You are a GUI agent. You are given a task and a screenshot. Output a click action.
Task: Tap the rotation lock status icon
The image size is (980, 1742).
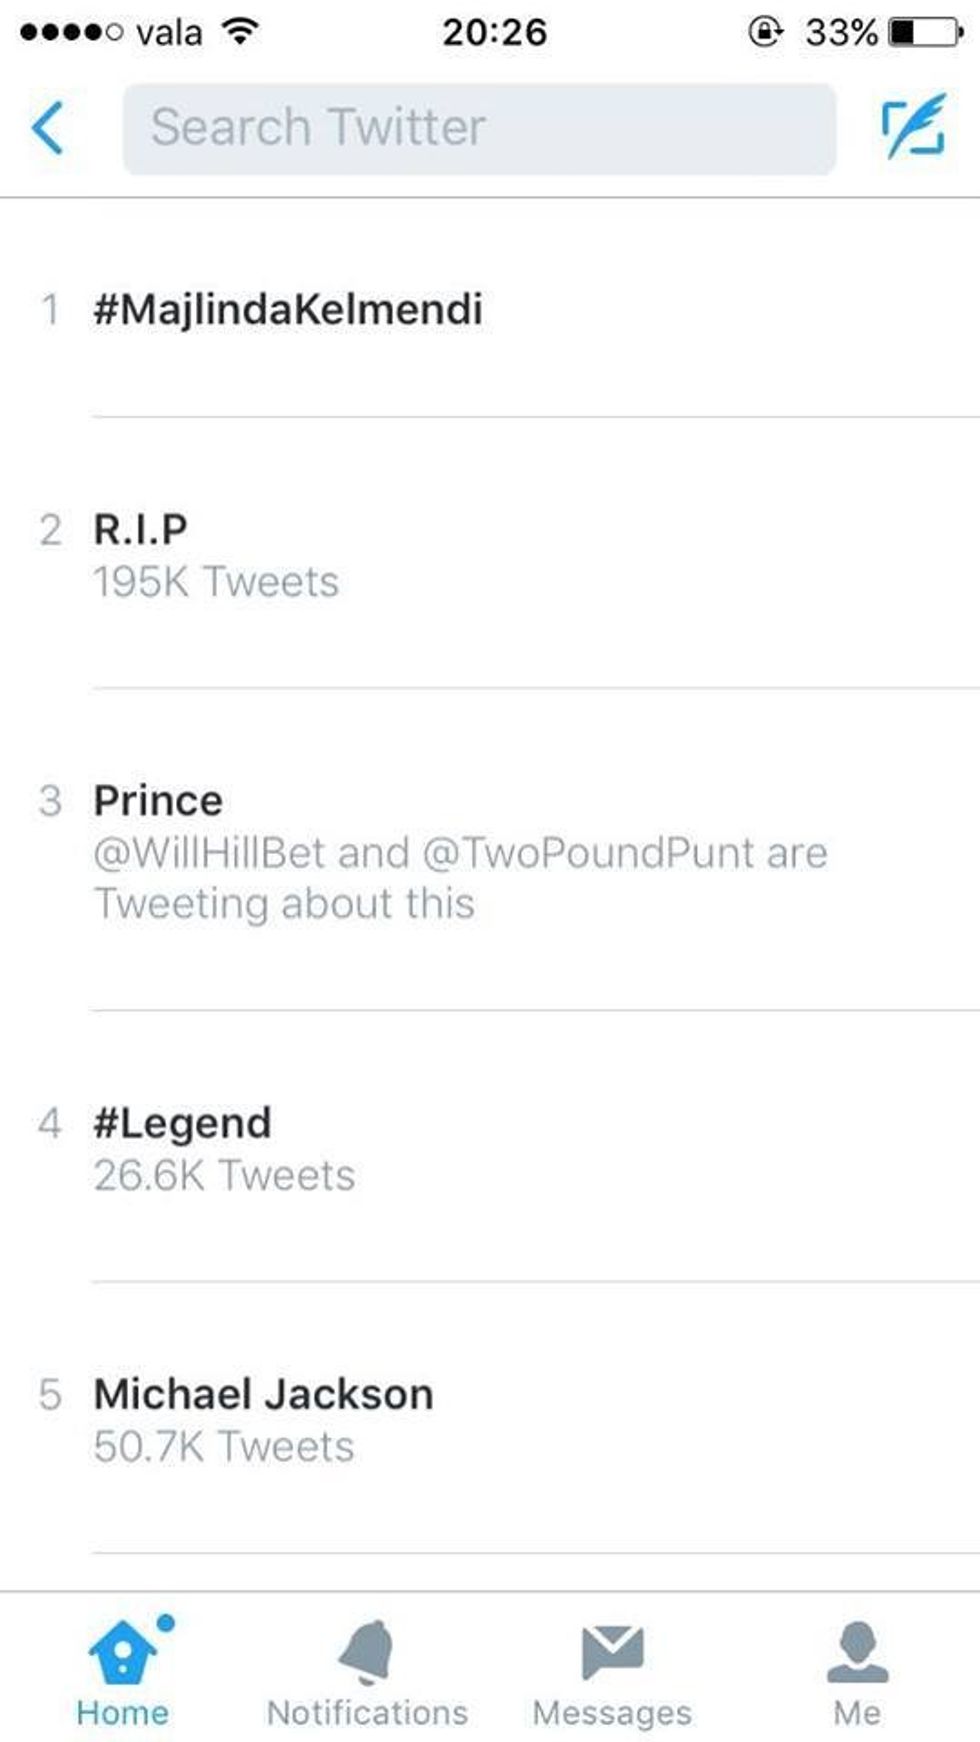click(765, 32)
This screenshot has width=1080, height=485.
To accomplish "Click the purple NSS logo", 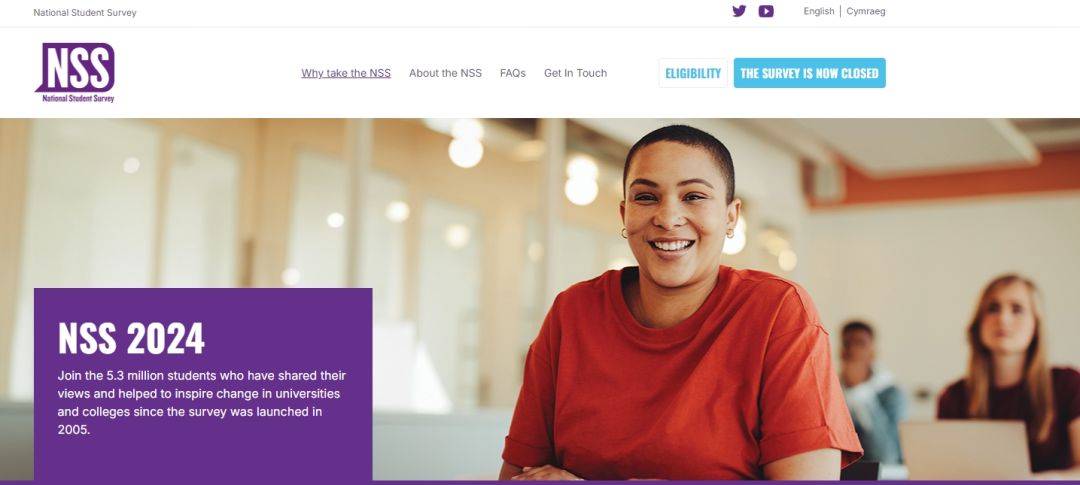I will point(75,72).
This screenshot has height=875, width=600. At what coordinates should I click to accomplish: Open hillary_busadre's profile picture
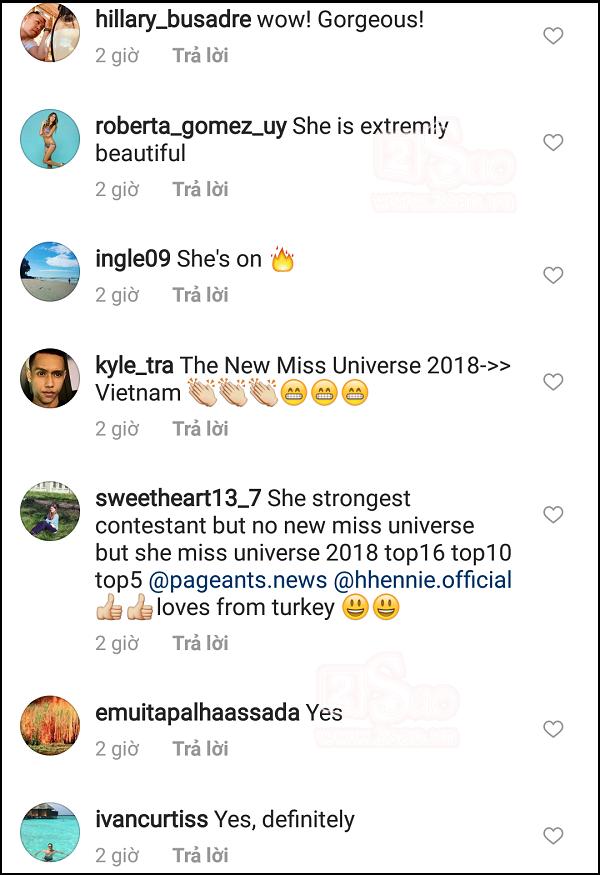pos(50,32)
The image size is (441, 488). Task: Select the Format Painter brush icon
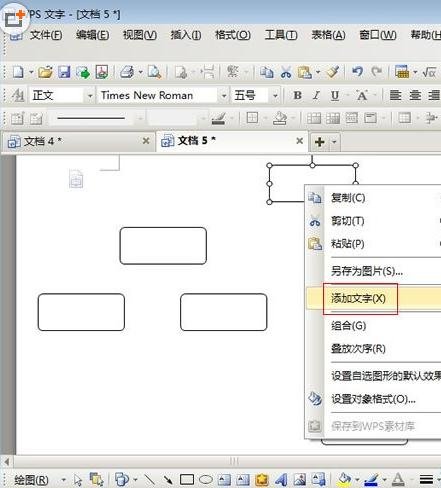point(333,72)
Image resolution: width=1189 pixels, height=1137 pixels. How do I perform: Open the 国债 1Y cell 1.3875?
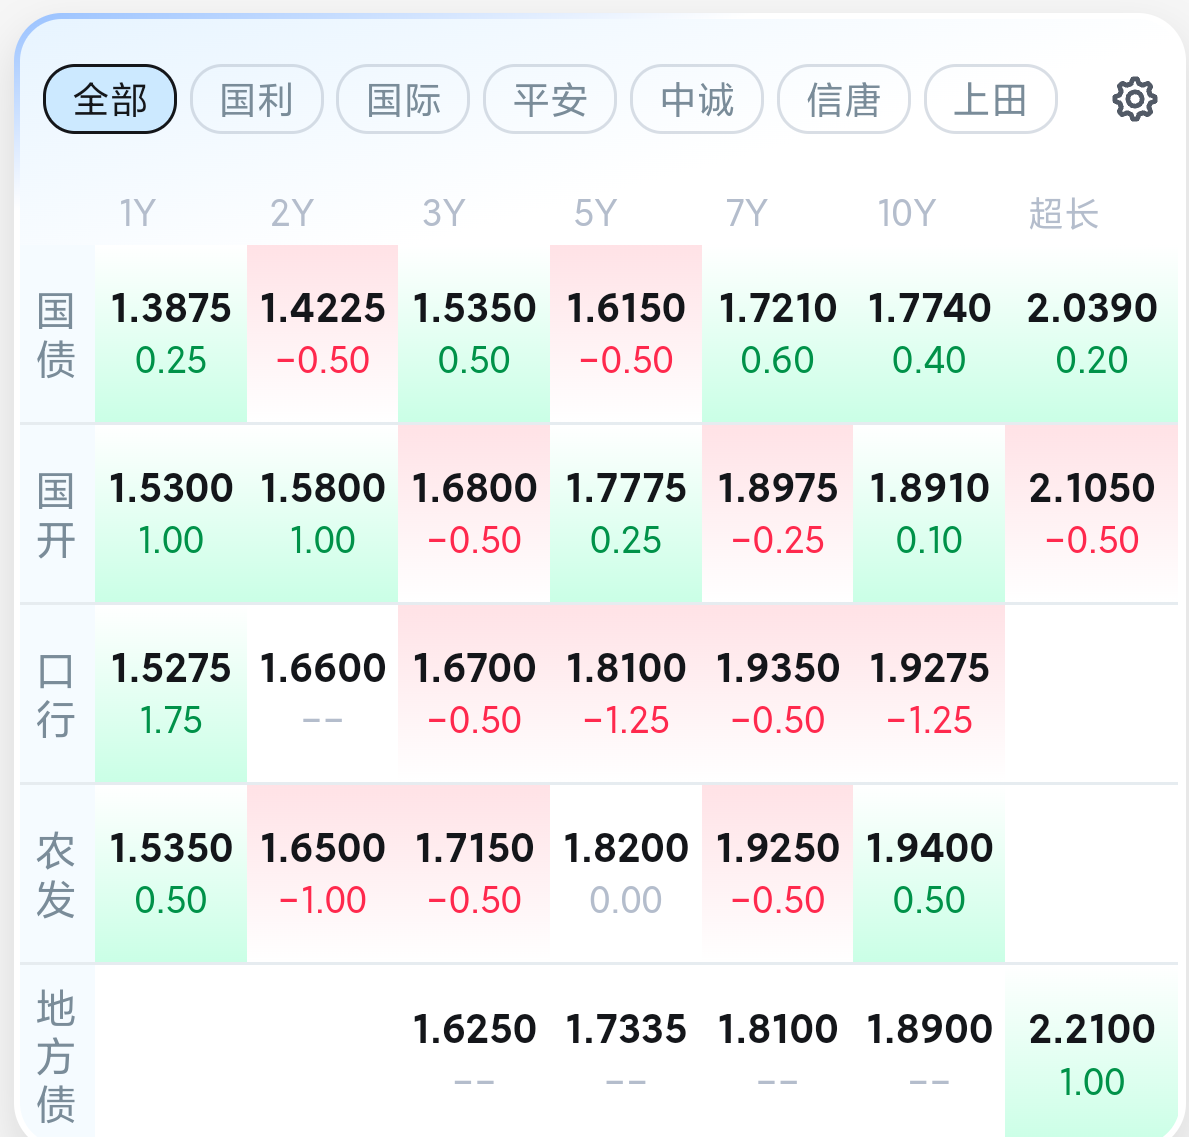click(171, 334)
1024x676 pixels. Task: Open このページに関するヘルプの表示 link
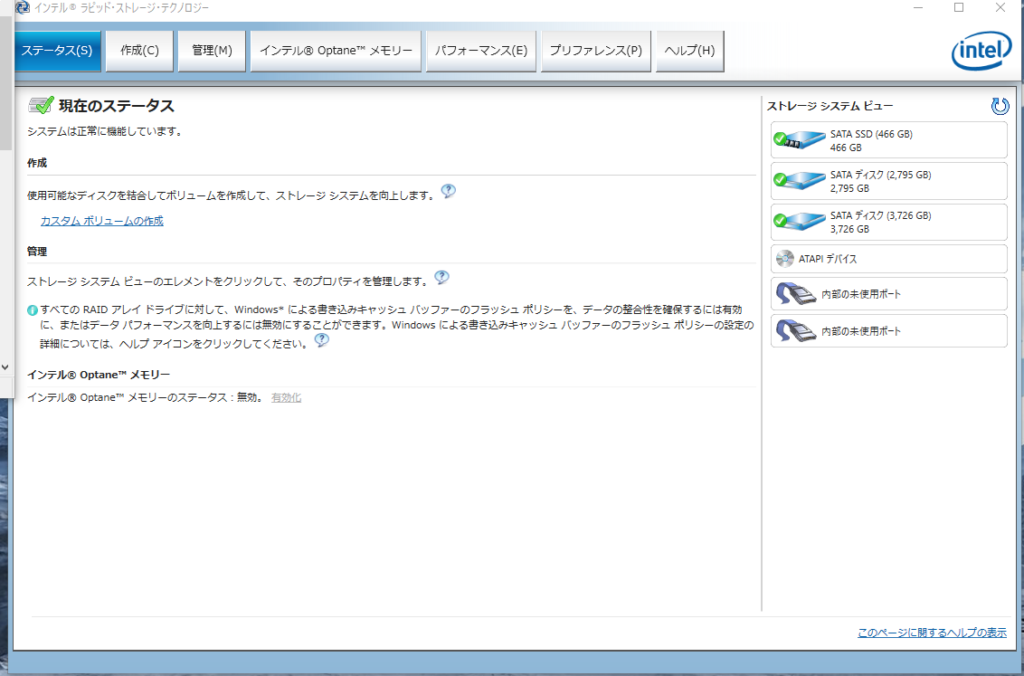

=== Your goal ===
Leave the pictures out and reproduce exactly the lines from the line with "Image resolution: width=1189" to the end of the material above.

=== Reply ===
Image resolution: width=1189 pixels, height=1137 pixels. How do I perform: Open the 国债 1Y cell 1.3875?
click(171, 334)
1024x676 pixels. Task: Open このページに関するヘルプの表示 link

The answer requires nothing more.